En Canot was acquired at the Galerie Der Sturm in 1916 by the artist Georg Muche, whose father was a naïve painter and art collector known as Felix Muche-Ramholz. The Galerie Der Sturm founded in 1912 by Herwarth Walden in Berlin became the core of Berlin's modern art scene, lasting a decade. Starting with an exhibition of Fauves and Der Blaue Reiter, followed by the introduction in Germany of Cubism and Italian Futurism.

En Canot was exhibited in 1930 at the Kronprinzenpalais, National Gallery, Berlin, along with works by Willi Baumeister, Oskar Schlemmer, Rudolf Belling and others (works later found in Entartete Kunst).

It was subsequently confiscated by the German Reich Ministry of Public Enlightenment and Propaganda (Reichsministerium für Volksaufklärung und Propaganda, RMVP or Propagandaministerium) in 1936 or 1937 and displayed at the Degenerate Art exhibition (Entartete Kunst) in Munich.
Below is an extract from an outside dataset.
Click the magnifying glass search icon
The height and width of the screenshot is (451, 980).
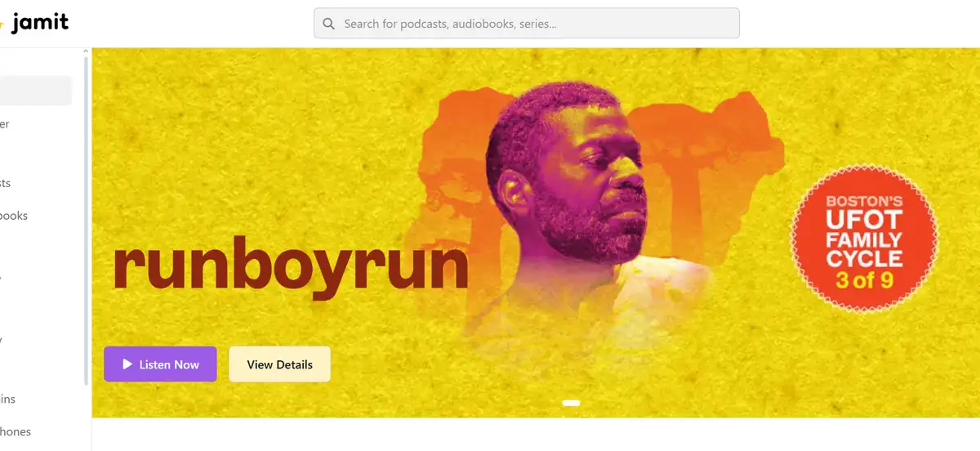[329, 24]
The exhibition traveled to several other cities in Germany and Austria. The show, mounted by the Nazis, consisted of modern art chaotically hung and accompanied by text labels deriding the art. Paintings were hung crowded together, some with no frames, alongside racist slogans denigrating the artists for "insulting German womanhood" and revealing "sick minds." It was designed to inflame public opinion against Modernism. The painting was apparently moved to Güstrow by the Rote Armee (Red Army) and has been missing ever since.

Metzinger's Im Boot along with works by Johannes Molzahn and Kurt Schwitters were reproduced in the Exhibition of Degenerate Art catalogue. A sentence on the top of the page reads "Selbst das wurde einmal ernst genommen und hoch bezahlt!"
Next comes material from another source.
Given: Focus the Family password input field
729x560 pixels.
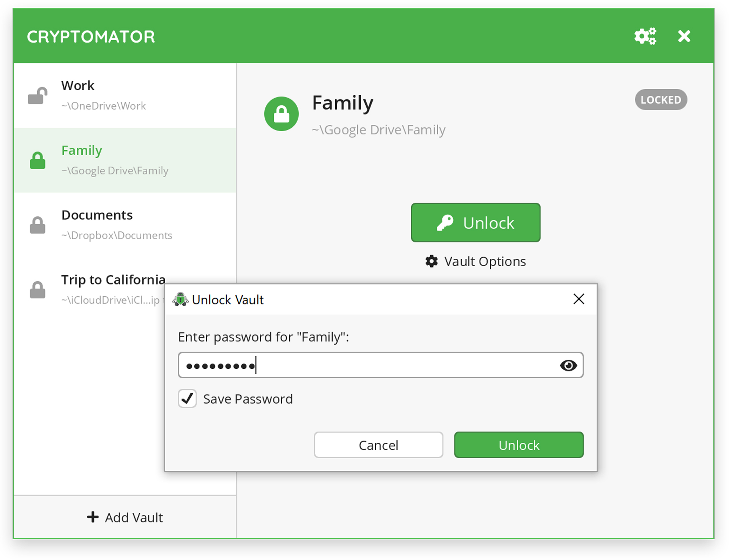Looking at the screenshot, I should (x=380, y=365).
The Entartete-Kunst catalogue dedicated two pages to Room 5, the largest room of the exhibition, with works exhibited by the so-called Group 9, of which Metzinger's work entitled Am Strand (At the Beach) figures. A text accompanying the works singles out Molzahn, Metzinger and Schwitters, summarizing the essence of the entire exhibition:

The current location of En Canot is unknown and it may have been destroyed by the Germans. After the exhibit, paintings were sorted out for sale and sold in Switzerland at auction. Some works were acquired by museums, others by private collectors. Nazi officers took many for their private use: for example, Hermann Göring took fourteen valuable pieces, including works by Vincent van Gogh and Paul Cézanne. In March, 1939, the Berlin Fire Brigade burned approximately 4000 works which had less value on the international market.

En Canot is listed on the Lost Art Internet Database with the title "Im Boot", inventory number: Museum A II 698; EK 16056. It is also listed in the Degenerate Art Database, with the titles "Im Boot" and "Im Kanu", inventory number 16056. This Internet database documents more than 21,000 artworks condemned as "degenerate" by the Nazis and seized from German museums in 1937.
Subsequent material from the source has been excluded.